**Stored items:**
# # # # # # #
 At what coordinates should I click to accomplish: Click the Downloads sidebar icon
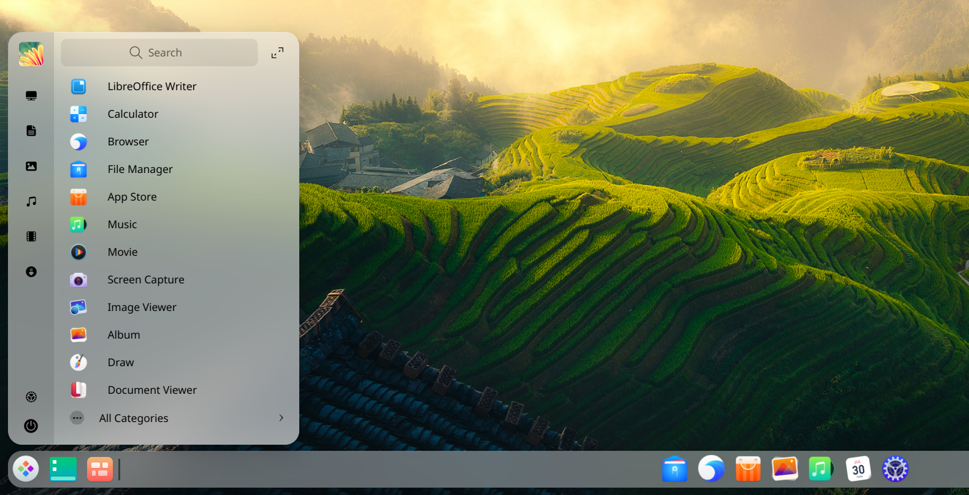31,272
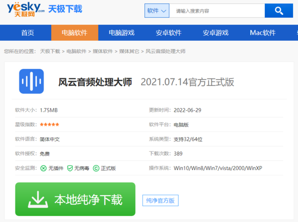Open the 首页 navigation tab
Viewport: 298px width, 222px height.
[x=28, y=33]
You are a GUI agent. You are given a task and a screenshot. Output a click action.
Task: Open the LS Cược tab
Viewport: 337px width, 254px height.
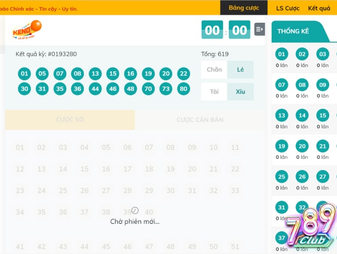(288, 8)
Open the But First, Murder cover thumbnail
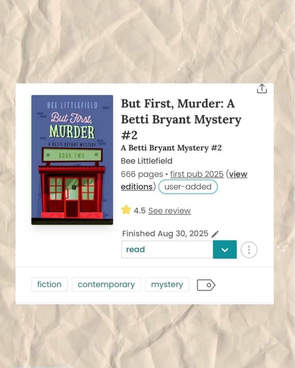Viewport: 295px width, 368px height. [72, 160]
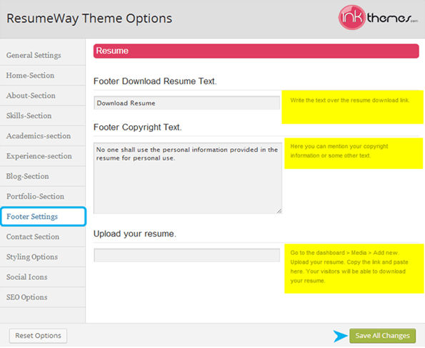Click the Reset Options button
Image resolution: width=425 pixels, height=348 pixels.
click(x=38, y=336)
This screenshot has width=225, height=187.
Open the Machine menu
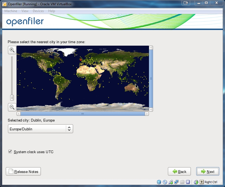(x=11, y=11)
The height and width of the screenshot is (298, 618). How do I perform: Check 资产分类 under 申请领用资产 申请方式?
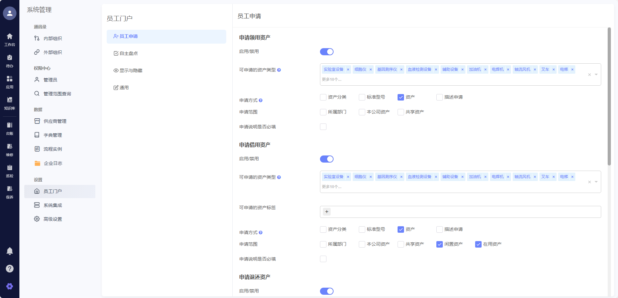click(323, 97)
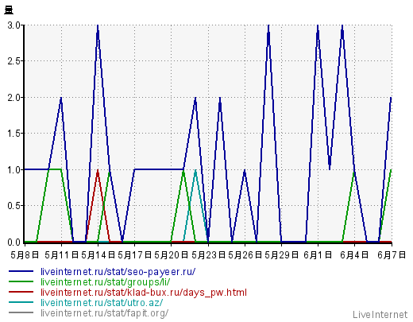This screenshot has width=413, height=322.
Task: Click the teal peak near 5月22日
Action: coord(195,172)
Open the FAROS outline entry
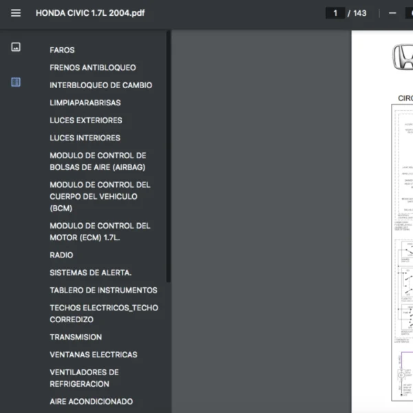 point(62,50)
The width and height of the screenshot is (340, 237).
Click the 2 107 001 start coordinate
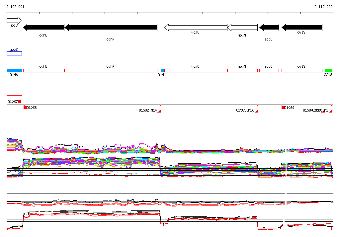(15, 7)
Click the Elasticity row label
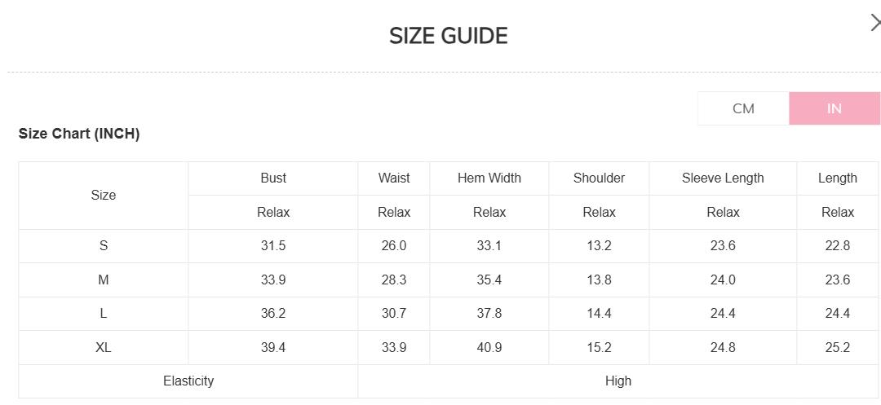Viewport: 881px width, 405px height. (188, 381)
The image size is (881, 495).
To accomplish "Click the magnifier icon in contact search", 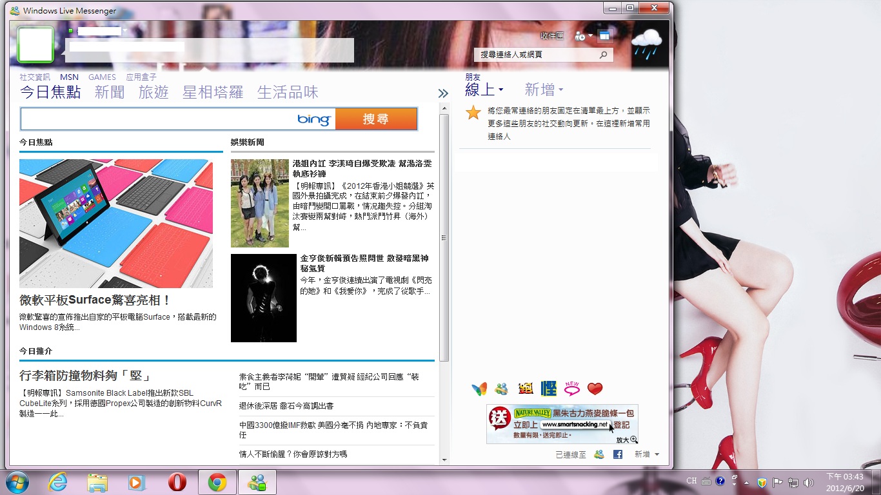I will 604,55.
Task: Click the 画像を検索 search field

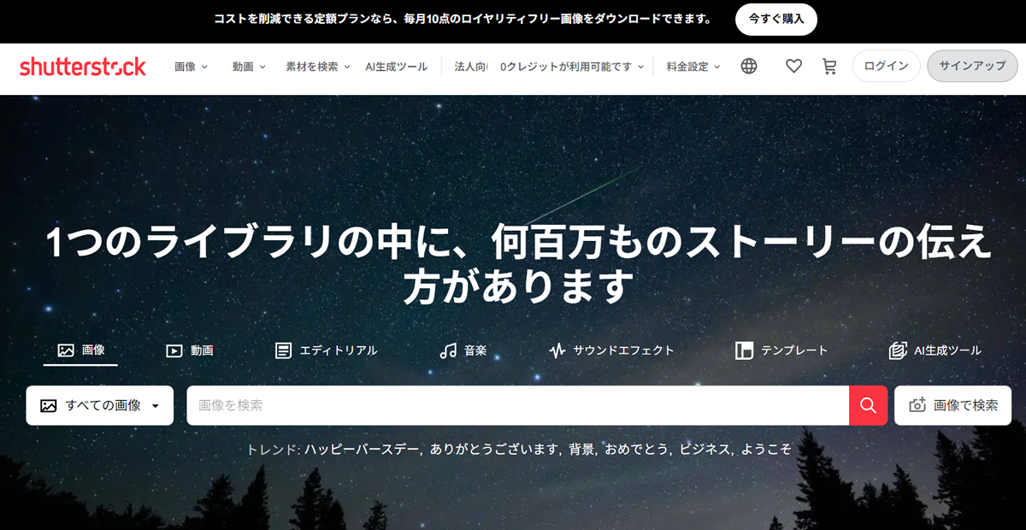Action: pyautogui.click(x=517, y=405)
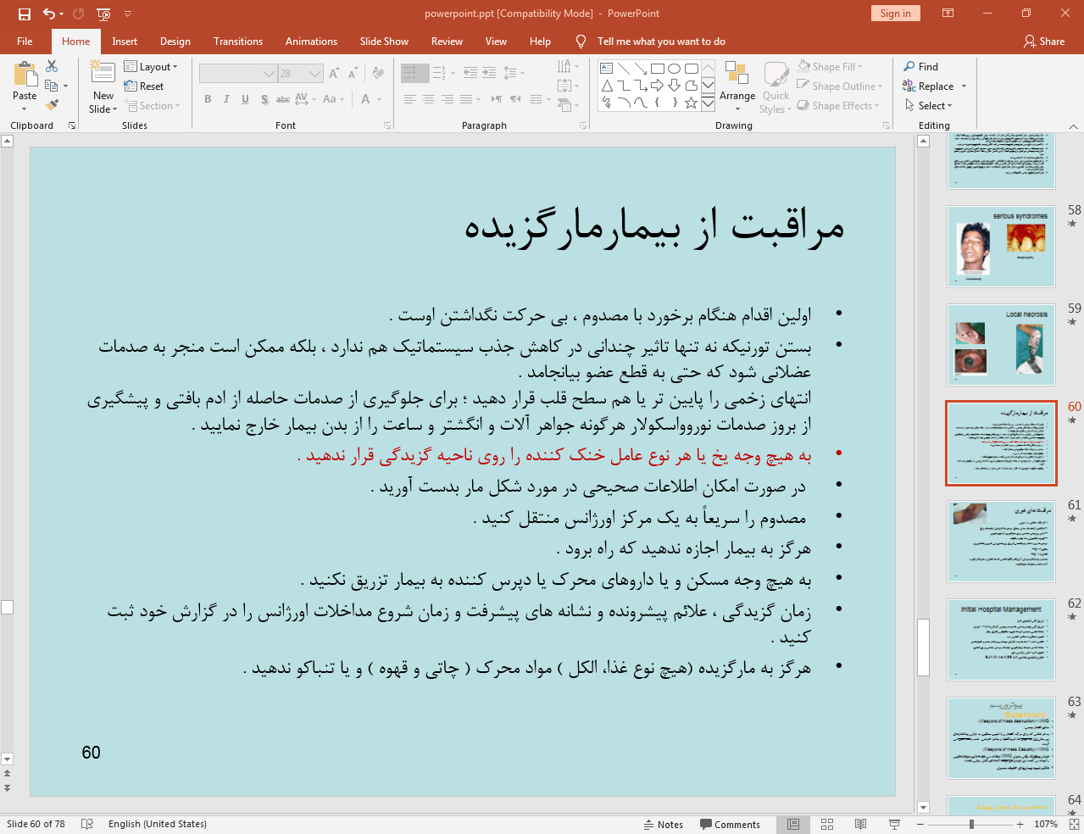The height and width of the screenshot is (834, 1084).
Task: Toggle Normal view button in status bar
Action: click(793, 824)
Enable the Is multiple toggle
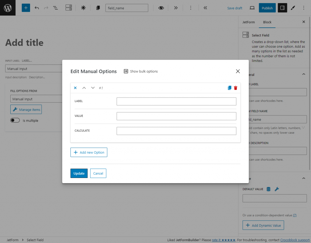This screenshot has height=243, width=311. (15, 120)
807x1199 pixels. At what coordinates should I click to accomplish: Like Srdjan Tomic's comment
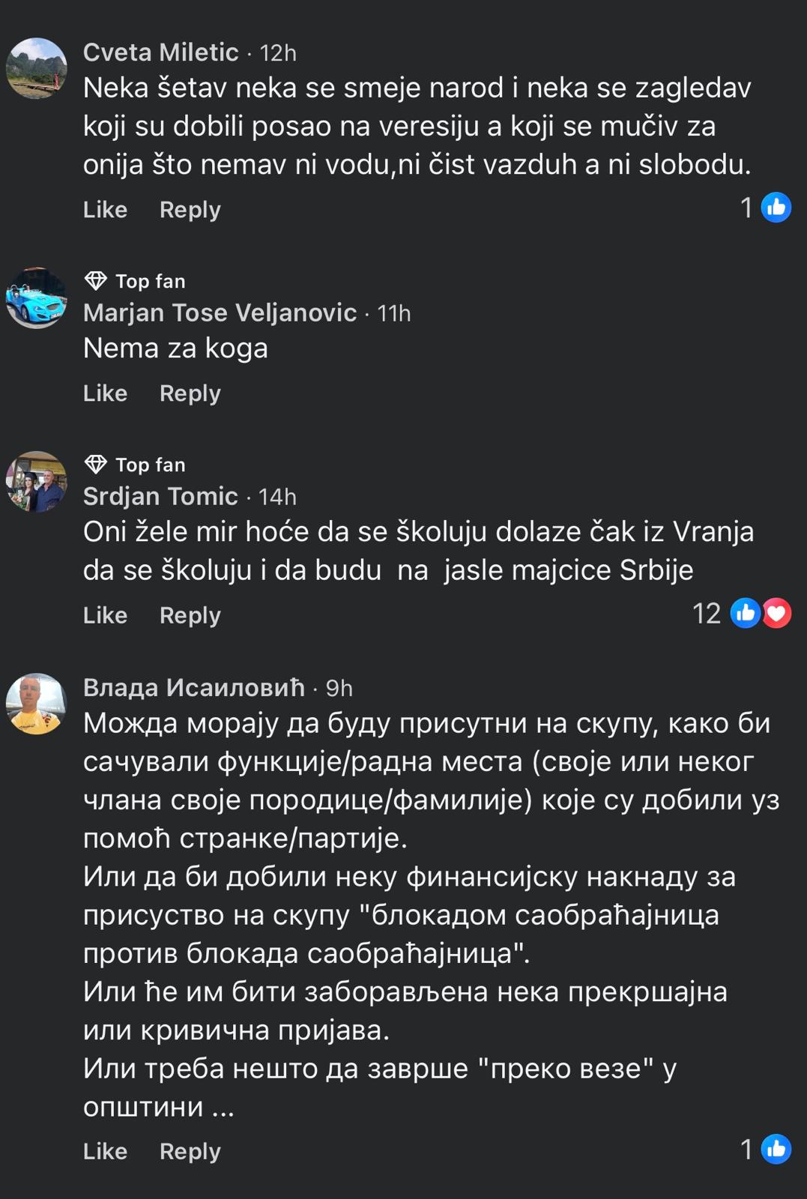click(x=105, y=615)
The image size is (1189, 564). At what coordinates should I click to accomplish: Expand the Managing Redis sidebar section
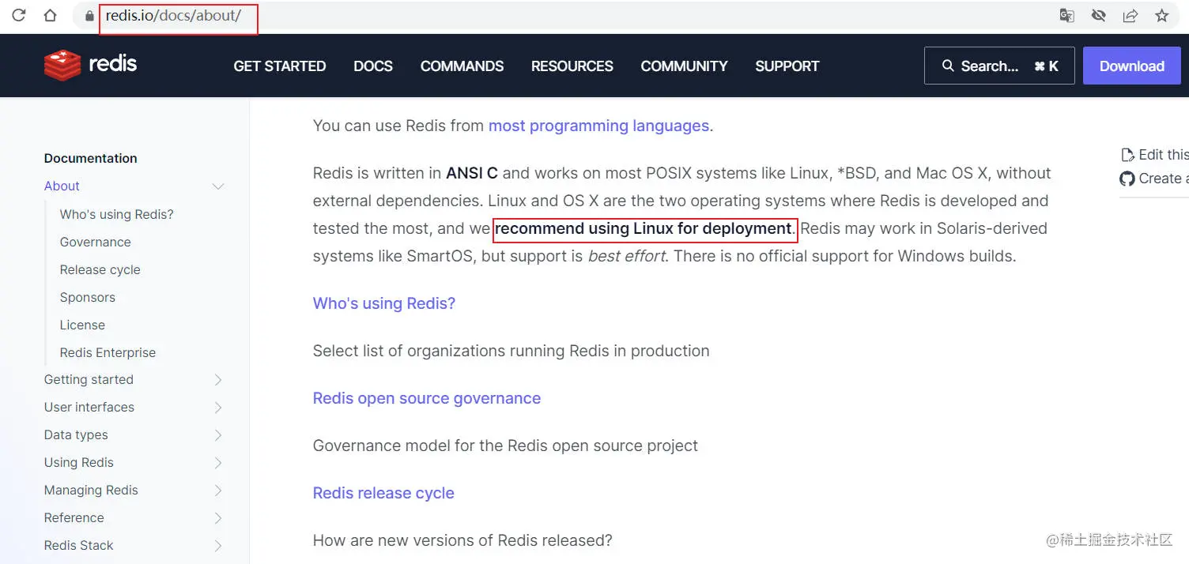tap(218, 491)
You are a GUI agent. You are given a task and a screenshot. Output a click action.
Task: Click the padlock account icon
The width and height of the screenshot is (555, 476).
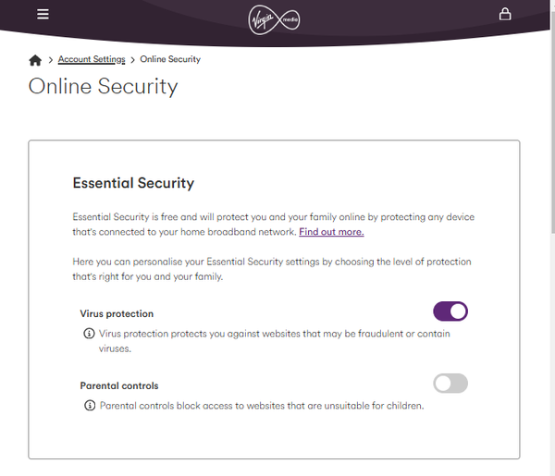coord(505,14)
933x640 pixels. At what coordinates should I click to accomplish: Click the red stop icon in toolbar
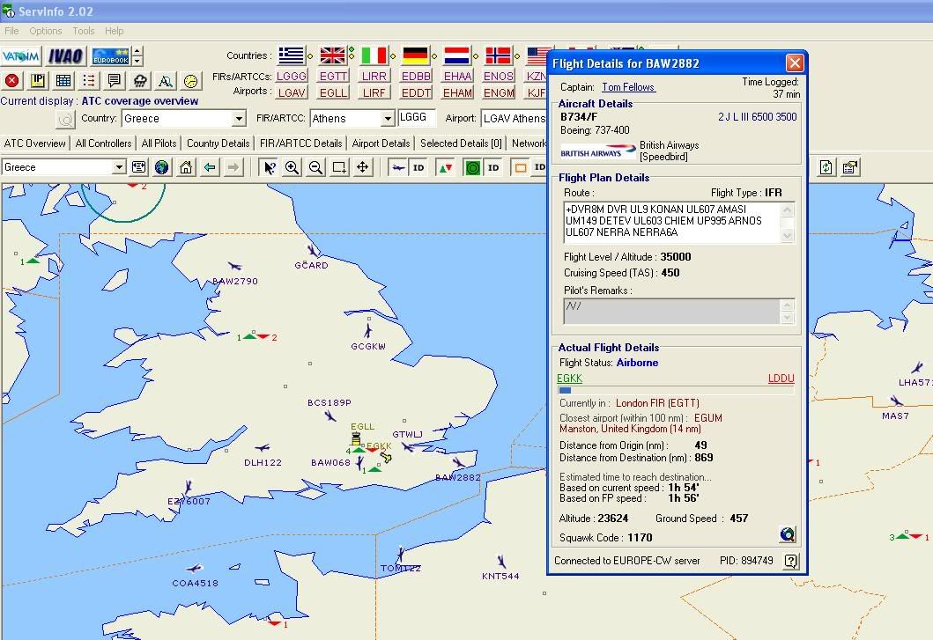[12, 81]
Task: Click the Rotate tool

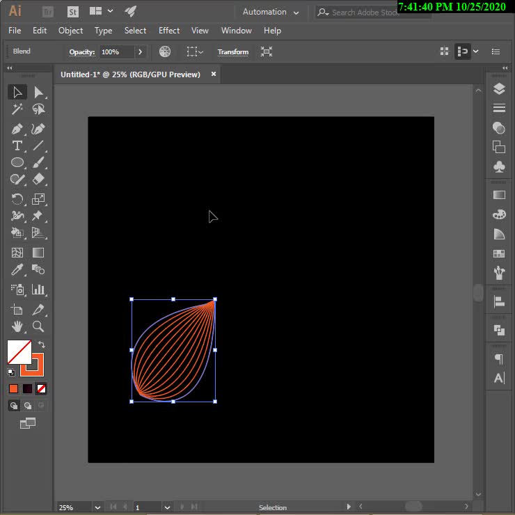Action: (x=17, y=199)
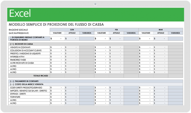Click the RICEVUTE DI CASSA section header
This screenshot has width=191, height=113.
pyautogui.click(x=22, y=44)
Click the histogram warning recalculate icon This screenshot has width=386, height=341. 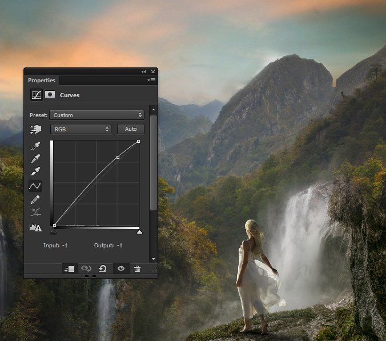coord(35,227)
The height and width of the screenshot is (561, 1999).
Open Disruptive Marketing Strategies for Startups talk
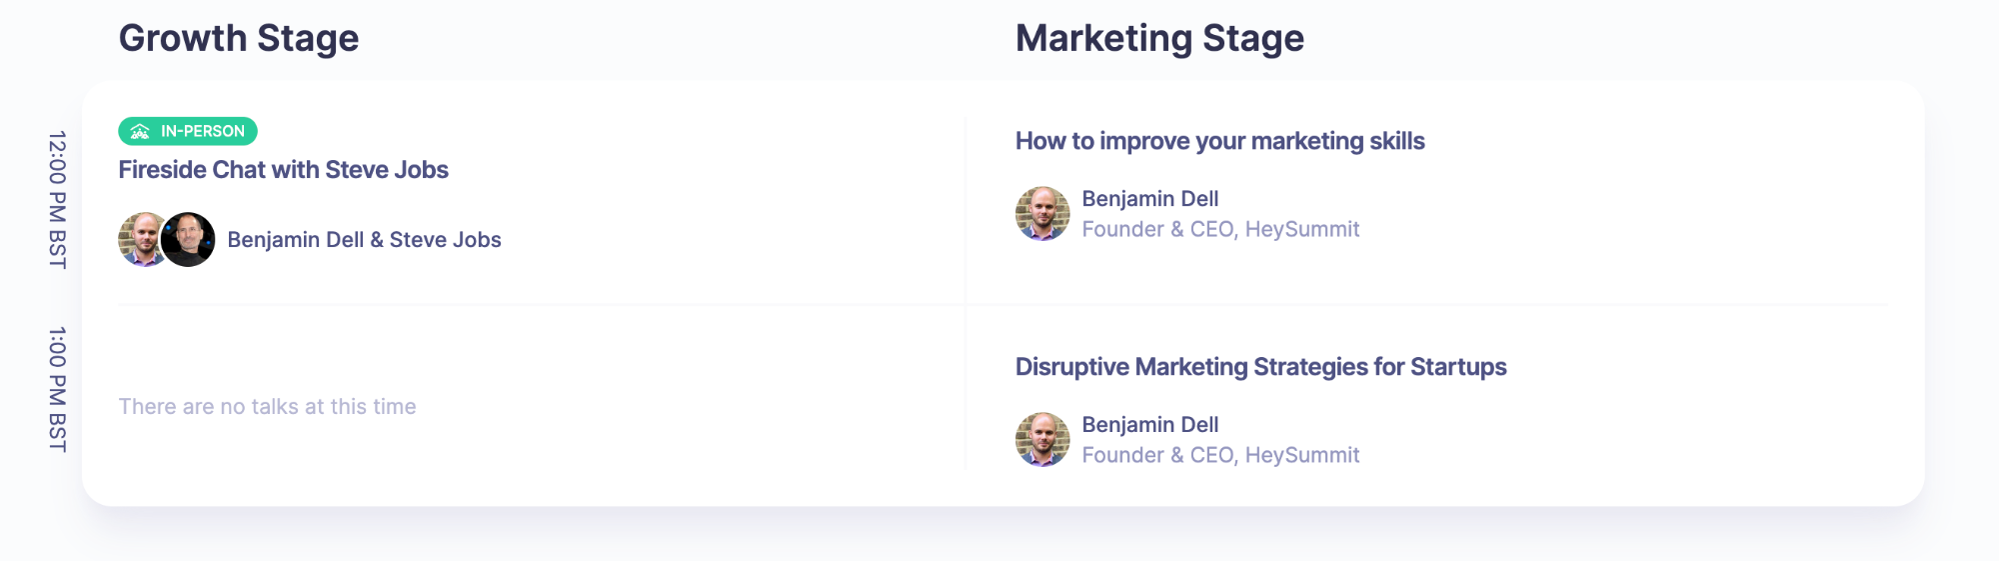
# # # # # # #
**REQUIREMENT:** Look for the line that contains "The height and width of the screenshot is (561, 1999).", then please copy it and the rest of the lines through the end of the data, pictures excluded.

**RESULT FOR THIS EXERCISE:**
The height and width of the screenshot is (561, 1999).
Open Disruptive Marketing Strategies for Startups talk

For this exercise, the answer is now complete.